Sweden will likely be excluded from the European Union’s (EU) proposed migrant quotas because its immigration situation is so bad.
Since the start of the European migrant crisis, the country has been swamped with some 10,000 migrants a week taking advantage of its open borders policy by October.
That same month, the Swedish government was forced to admit it could not handle the numbers, with foreign minister Margot Wallstrom warning the system could “collapse” under the strain.
Now the European Commission has proposed that Sweden be exempt from the EU’s migrant redistribution quotas as it clearly cannot take any more people.
EU migration commissioner Dimitris Avramopoulos said in a statement: “Our Swedish friends are in a unique situation and we must take into account the exceptional increase in asylum applications that they are facing.
“The Commission has proposed to the Council to grant Sweden a one-year suspension of its obligations, to allow its asylum and reception system to recover from the exceptional burden it is under.”

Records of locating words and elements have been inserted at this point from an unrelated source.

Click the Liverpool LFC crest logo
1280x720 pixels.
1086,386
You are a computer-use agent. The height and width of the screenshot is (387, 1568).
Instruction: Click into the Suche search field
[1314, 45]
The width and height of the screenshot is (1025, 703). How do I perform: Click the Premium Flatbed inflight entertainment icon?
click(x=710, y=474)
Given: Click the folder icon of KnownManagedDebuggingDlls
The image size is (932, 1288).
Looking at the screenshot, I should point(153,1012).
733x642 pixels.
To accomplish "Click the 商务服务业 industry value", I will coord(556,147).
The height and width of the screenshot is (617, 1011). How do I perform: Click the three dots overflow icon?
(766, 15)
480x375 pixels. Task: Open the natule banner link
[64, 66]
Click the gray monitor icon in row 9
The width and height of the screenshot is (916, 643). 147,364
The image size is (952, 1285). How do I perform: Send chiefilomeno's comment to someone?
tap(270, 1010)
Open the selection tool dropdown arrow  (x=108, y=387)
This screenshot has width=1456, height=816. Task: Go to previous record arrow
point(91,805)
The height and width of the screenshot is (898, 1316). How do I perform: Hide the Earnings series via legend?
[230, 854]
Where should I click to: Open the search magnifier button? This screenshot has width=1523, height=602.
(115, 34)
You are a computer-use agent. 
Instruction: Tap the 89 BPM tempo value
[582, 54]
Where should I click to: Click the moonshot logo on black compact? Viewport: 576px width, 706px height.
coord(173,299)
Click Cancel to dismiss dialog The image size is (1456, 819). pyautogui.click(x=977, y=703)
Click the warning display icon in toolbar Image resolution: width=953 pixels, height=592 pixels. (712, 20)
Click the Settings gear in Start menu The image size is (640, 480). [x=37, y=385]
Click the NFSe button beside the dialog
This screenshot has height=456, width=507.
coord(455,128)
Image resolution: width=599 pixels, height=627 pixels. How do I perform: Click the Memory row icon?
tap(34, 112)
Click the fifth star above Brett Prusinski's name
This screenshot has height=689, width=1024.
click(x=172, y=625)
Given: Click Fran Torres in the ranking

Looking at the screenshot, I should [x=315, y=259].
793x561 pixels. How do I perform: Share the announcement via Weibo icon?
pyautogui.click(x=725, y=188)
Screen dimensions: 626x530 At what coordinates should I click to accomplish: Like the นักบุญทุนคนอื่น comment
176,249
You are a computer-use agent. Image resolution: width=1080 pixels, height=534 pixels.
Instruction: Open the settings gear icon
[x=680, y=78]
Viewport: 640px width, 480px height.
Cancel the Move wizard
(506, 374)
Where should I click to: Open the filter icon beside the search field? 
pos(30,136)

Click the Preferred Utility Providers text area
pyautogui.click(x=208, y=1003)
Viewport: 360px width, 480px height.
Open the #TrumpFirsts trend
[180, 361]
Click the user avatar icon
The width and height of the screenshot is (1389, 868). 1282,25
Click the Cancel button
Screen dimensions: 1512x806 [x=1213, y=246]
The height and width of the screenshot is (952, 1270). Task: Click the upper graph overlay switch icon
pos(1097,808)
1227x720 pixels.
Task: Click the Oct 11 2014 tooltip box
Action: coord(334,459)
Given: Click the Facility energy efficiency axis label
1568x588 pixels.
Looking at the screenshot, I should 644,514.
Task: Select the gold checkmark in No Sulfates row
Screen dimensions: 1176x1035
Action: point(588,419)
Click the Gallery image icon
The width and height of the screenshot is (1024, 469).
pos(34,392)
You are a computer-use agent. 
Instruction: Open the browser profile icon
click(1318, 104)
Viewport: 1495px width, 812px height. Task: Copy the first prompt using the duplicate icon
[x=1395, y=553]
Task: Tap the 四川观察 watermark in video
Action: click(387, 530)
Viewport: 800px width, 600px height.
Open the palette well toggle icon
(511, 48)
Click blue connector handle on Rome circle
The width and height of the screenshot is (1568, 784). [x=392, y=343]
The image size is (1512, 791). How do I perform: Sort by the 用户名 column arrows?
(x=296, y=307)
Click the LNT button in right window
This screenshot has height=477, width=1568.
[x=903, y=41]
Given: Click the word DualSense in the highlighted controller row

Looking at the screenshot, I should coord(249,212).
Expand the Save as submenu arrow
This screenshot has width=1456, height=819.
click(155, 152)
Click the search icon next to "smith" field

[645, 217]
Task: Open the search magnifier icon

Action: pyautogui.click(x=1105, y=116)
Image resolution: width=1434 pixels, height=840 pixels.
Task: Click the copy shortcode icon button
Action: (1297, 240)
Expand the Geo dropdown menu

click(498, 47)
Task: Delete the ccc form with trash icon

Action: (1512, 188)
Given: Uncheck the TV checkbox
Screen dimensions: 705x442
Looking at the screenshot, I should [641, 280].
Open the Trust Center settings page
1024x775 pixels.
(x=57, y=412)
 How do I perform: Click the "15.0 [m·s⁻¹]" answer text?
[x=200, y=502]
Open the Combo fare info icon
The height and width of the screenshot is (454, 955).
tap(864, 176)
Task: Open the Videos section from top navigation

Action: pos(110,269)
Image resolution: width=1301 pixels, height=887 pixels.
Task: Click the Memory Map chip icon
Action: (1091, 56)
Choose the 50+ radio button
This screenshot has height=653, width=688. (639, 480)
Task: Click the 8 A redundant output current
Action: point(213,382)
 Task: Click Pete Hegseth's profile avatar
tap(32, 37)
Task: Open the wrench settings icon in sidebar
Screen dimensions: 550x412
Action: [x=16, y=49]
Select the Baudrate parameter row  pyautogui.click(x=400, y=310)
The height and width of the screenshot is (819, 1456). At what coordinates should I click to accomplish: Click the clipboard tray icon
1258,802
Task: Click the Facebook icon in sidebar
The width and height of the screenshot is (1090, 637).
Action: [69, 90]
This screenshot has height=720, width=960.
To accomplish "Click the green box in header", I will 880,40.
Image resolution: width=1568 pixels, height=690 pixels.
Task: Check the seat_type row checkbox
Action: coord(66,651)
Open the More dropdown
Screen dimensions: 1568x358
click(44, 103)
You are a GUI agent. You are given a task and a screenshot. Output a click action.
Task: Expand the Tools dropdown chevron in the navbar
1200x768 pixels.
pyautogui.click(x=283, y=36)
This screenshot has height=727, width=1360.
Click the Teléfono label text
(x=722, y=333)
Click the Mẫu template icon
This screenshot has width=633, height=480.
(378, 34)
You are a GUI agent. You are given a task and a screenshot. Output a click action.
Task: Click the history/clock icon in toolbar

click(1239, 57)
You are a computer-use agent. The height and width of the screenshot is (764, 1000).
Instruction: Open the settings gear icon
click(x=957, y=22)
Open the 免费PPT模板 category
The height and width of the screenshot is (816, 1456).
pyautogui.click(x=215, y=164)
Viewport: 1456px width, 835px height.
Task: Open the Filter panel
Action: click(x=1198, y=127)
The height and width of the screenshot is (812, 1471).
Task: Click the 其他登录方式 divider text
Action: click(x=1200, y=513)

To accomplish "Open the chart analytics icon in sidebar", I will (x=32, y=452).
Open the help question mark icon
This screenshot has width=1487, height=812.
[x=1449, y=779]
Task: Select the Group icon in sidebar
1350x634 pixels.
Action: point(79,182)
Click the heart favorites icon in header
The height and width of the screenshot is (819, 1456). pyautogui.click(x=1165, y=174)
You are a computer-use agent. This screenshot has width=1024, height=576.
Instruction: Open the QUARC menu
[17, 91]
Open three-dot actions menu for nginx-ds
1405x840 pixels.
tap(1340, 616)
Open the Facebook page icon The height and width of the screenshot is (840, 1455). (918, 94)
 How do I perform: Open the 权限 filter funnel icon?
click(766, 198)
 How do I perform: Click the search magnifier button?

The scheme will see the large number of migrants who are currently in Greece and Italy divided between the different member states, with each nation assigned a quota. Sweden had agreed to take 5,600 as part of the scheme, but now says it does not have enough resources to cope with them.
Yesterday’s proposal does not mention resettling some of the migrants who are already in Sweden, something the country’s left-wing government is now begging the EU to consider.
“We say that not just Greece and Italy should be part of this redistribution scheme, but Sweden as well,” The Local quotes Prime Minister Stefan Löfven as saying.
Sweden has now implemented tougher border checks, with controls at the Øresund Bridge that links the country with Denmark. These checks have caused considerable controversy in Denmark, with Danish Prime Minister Lars Løkke Rasmussen saying they are hurting his country’s economy.
He also reacted angrily when Sweden’s migration minister Morgan Johansson appeared to criticise Denmark, saying: “We have hit our limit. Denmark has not.”
Mr Rasmussen responded: “It’s not up to the Swedes to judge Danish immigration policies. Denmark and Sweden have rather different immigration policies, that’s been the case for generations. And that’s also why the Swedes have the problems that they have right now. And what our limit is, that’s something that is defined in Denmark and not by the Swedes.”